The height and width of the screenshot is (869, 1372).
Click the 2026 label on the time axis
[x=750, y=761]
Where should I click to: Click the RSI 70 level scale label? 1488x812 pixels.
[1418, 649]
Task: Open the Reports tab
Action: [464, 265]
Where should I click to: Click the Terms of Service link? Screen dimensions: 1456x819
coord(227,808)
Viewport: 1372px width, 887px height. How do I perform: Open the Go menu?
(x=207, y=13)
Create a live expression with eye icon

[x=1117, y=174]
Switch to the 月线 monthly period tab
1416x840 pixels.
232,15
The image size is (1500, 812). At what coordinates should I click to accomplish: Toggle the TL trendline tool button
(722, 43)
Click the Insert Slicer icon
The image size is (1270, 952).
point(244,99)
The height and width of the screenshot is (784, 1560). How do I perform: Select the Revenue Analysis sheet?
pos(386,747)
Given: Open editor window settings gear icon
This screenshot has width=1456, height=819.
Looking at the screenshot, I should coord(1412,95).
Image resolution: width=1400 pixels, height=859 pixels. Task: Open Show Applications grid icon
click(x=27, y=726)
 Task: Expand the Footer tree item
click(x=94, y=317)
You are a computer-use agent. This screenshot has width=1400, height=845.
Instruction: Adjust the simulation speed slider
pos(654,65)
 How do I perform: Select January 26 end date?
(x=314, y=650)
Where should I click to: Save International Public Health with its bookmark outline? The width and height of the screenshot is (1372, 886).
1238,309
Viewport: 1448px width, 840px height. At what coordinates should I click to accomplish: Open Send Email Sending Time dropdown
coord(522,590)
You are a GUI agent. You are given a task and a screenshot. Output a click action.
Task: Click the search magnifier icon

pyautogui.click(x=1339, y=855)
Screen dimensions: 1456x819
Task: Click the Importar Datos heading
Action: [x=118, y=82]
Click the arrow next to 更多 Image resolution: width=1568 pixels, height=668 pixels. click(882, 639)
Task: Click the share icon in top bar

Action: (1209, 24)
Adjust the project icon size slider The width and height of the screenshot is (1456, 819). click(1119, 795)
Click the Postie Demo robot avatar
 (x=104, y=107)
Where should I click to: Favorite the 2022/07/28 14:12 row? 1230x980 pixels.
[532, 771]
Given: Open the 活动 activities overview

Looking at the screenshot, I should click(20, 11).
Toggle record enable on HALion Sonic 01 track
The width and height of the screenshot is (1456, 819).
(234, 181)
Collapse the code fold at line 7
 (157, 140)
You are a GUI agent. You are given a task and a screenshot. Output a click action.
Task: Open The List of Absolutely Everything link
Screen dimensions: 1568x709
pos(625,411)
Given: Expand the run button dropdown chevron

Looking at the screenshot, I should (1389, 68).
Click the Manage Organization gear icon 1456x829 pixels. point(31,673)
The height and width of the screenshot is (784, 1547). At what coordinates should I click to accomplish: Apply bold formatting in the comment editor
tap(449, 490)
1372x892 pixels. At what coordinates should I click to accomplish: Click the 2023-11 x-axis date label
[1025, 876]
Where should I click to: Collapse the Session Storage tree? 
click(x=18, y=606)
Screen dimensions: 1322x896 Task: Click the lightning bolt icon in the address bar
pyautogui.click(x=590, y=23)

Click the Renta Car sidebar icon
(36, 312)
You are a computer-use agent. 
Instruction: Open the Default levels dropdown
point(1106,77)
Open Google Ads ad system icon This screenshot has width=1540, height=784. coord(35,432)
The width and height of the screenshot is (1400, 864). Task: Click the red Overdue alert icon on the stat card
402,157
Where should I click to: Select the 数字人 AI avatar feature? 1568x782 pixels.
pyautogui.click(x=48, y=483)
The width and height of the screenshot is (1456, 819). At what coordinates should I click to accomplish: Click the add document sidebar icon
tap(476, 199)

**Work request:**
Please provide nothing but the number of lines in the records that hold the string "agent".

**Expected answer:**
4